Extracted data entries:
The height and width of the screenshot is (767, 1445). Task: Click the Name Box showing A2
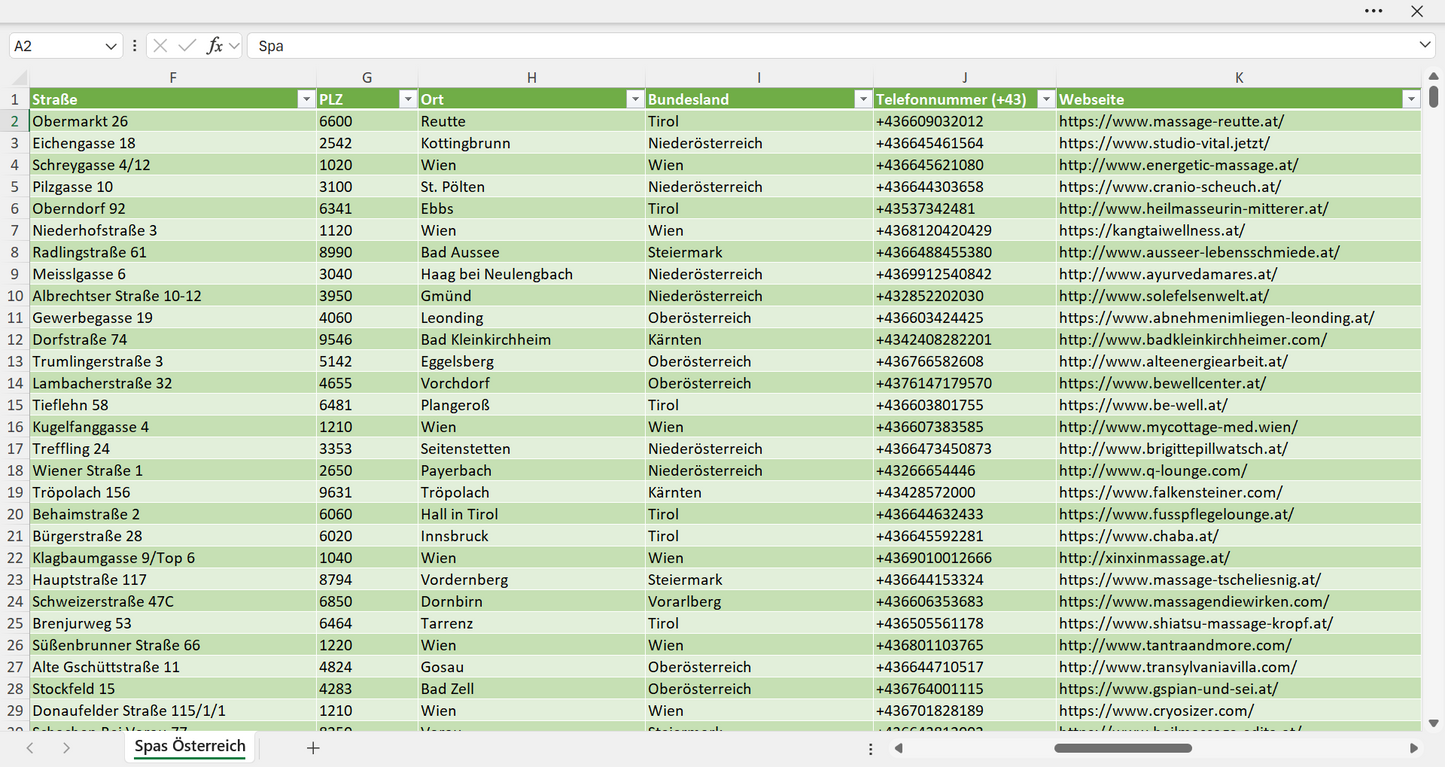click(x=56, y=46)
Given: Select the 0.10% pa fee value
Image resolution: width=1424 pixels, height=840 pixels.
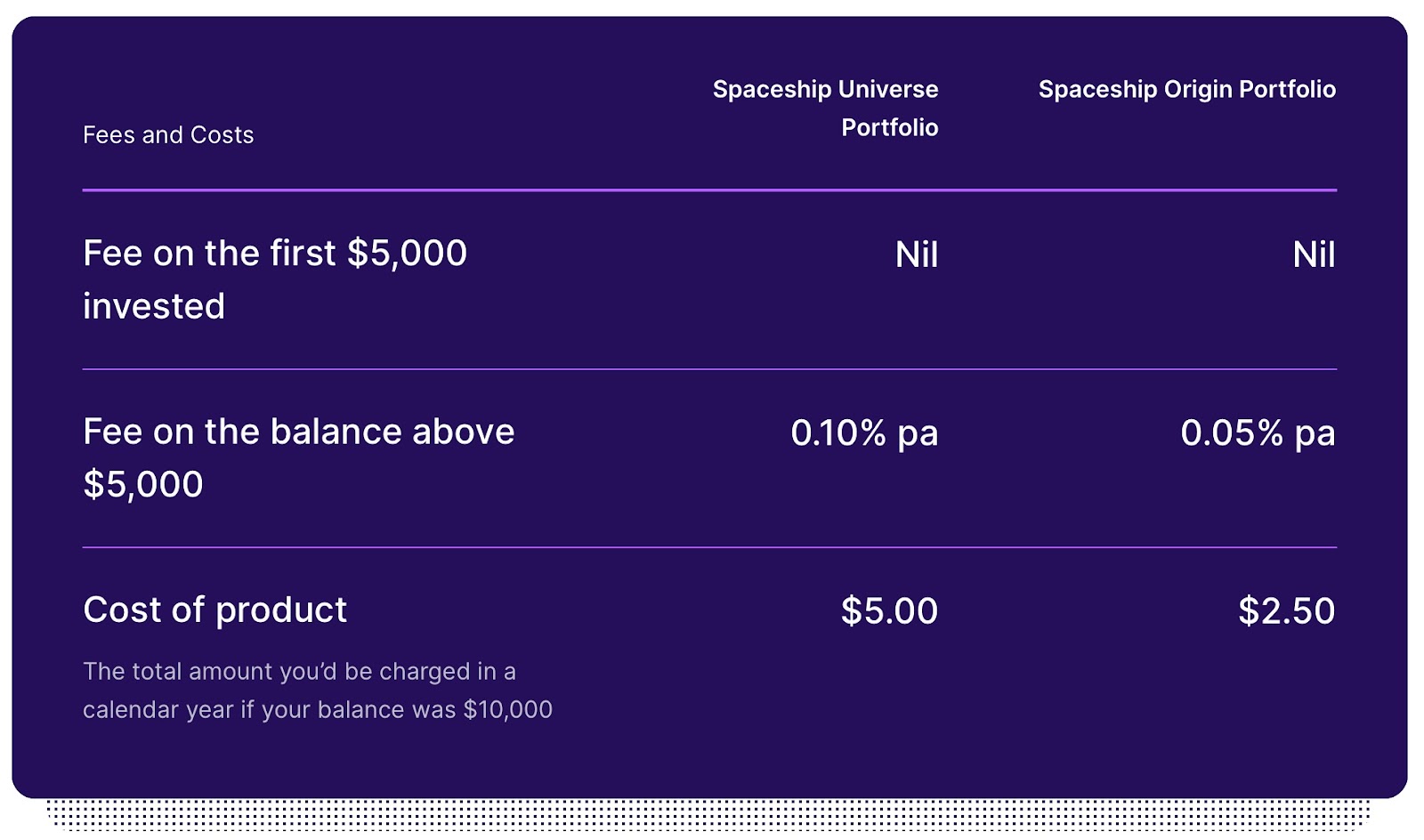Looking at the screenshot, I should pos(863,433).
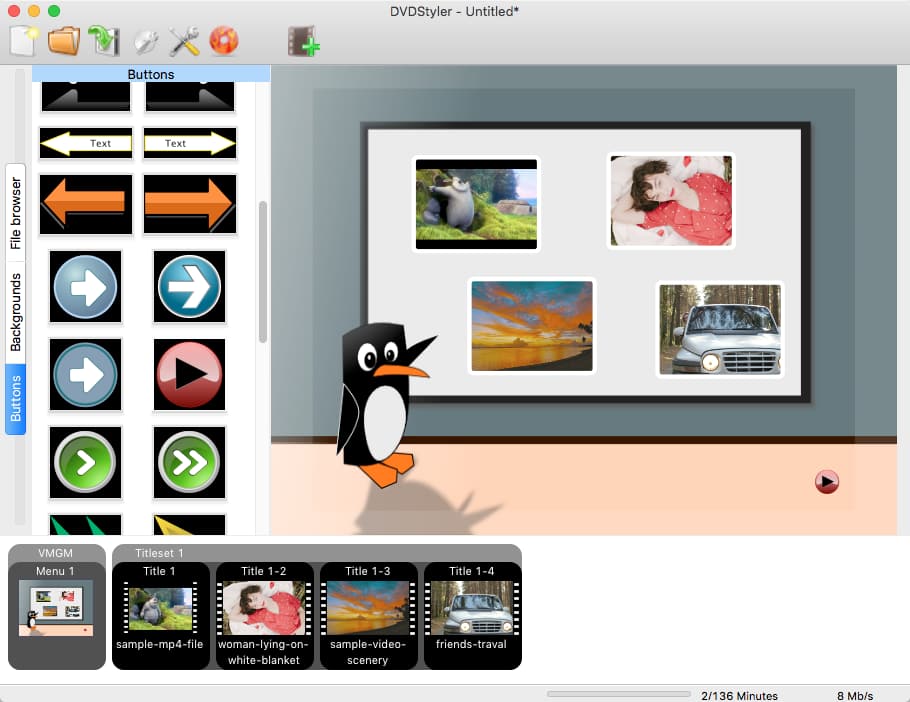Select the red play button in the button list
Image resolution: width=910 pixels, height=702 pixels.
(189, 374)
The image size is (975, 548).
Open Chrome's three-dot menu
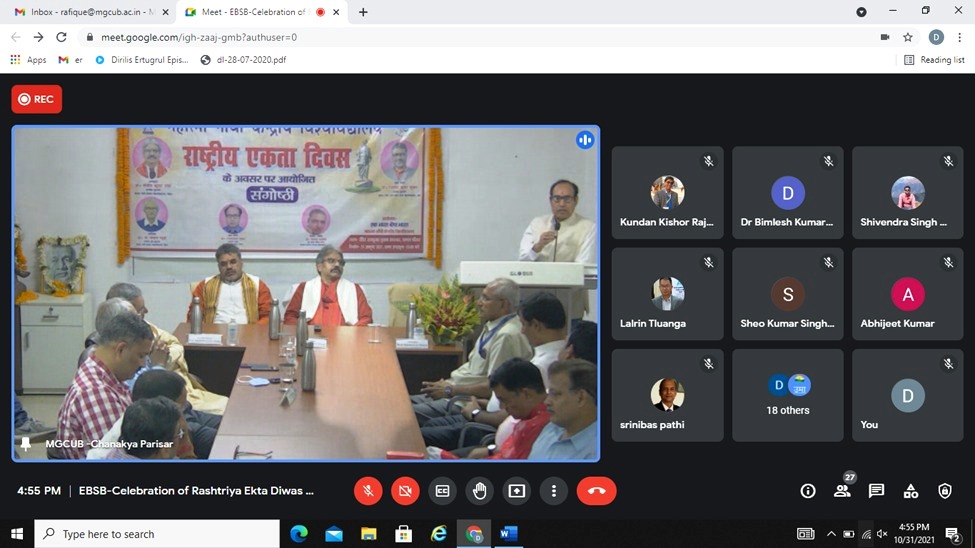(958, 37)
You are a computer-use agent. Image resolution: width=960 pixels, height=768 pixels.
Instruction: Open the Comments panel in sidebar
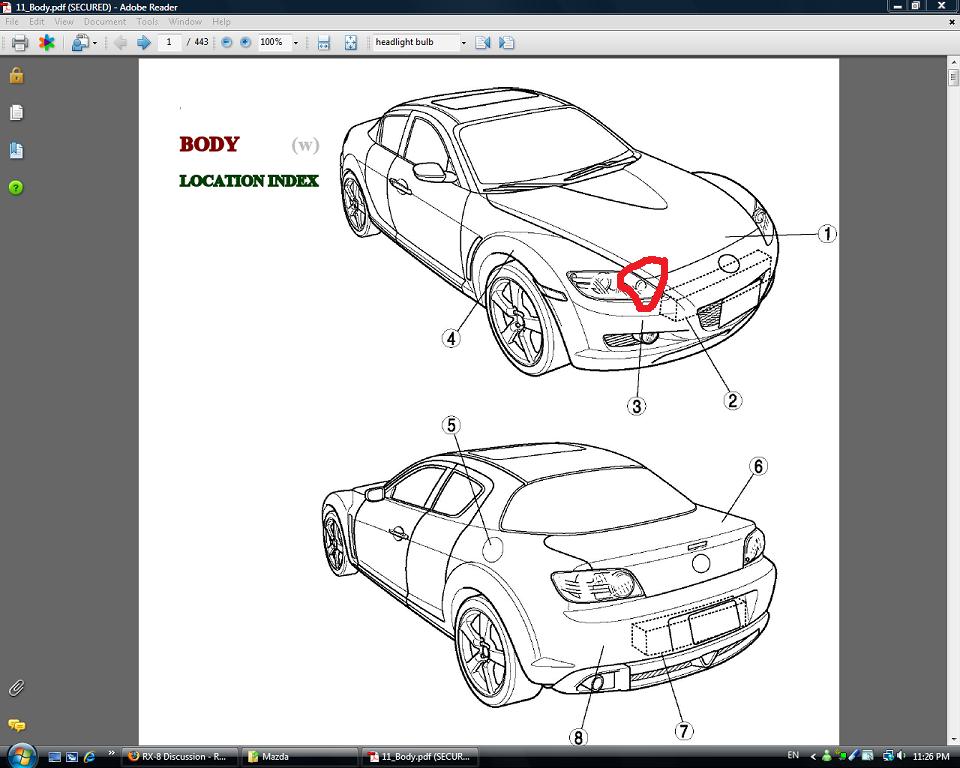16,725
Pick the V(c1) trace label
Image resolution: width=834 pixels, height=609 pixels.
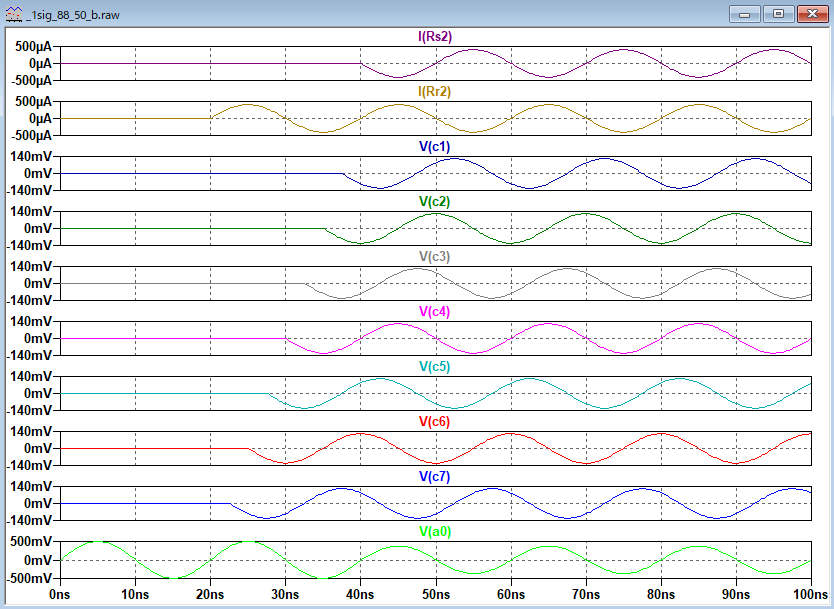point(434,146)
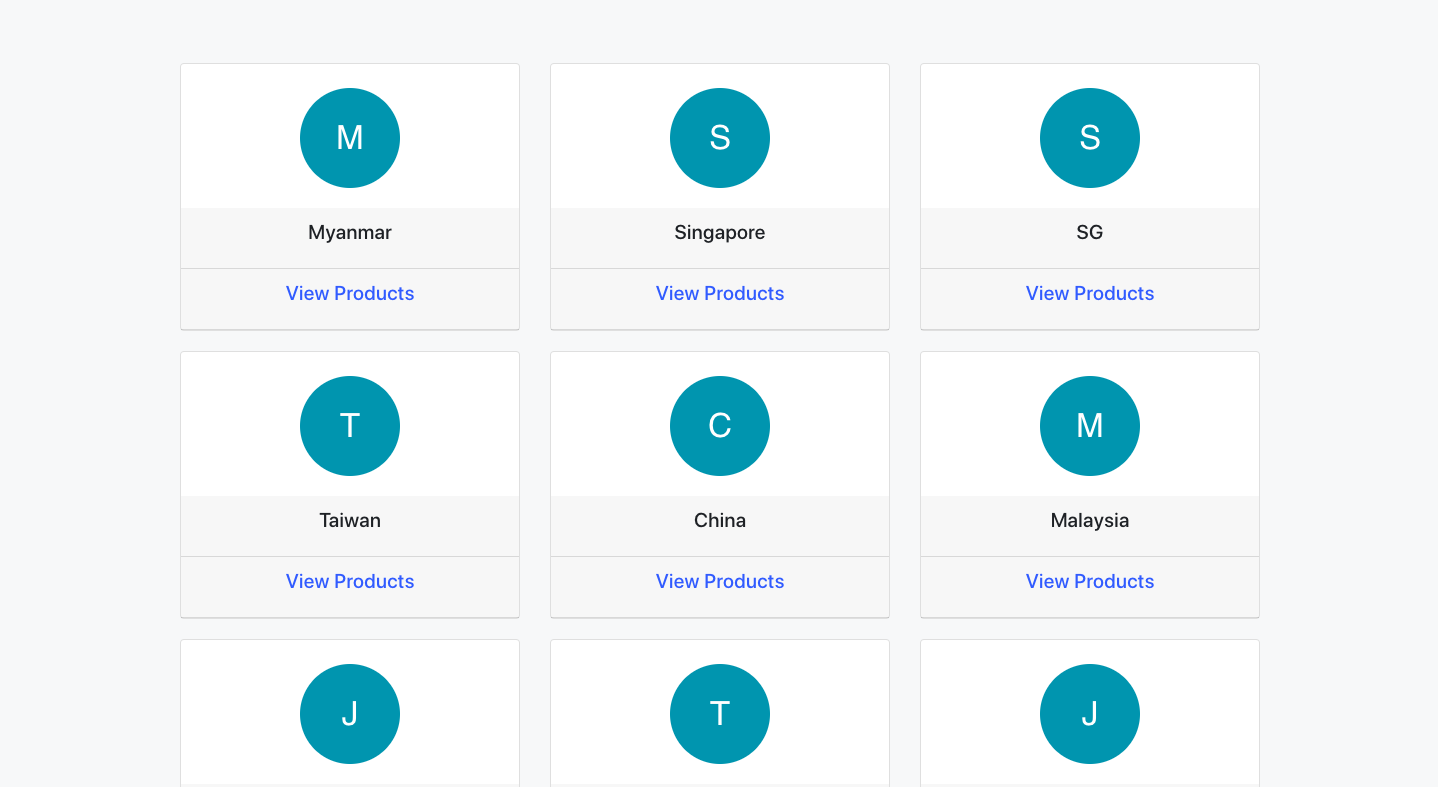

— Exercise directions —
Each record above is to be written out exactly; the pictures are not.

— Task response —
The height and width of the screenshot is (767, 1445). Task: Click the Name Box showing A2
click(x=56, y=46)
Given: Select the 0.10% pa fee value
Image resolution: width=1424 pixels, height=840 pixels.
Looking at the screenshot, I should pos(863,433).
Select the red play button in the button list
Image resolution: width=910 pixels, height=702 pixels.
(189, 374)
The image size is (975, 548).
Open Chrome's three-dot menu
(958, 37)
You are a computer-use agent. Image resolution: width=960 pixels, height=768 pixels.
Instruction: Open the Comments panel in sidebar
16,725
Pick the V(c1) trace label
Image resolution: width=834 pixels, height=609 pixels.
point(434,146)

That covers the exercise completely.